> _Task goal_
Read the records and write them out again exactly.

Collected data:
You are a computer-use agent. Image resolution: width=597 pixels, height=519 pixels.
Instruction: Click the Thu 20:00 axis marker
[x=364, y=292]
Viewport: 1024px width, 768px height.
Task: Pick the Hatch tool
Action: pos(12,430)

> _Answer space_
You are a computer-use agent. Image resolution: width=597 pixels, height=519 pixels.
Instruction: Click the Thu 20:00 axis marker
[x=364, y=292]
Viewport: 1024px width, 768px height.
Task: Pick the Hatch tool
Action: pos(12,430)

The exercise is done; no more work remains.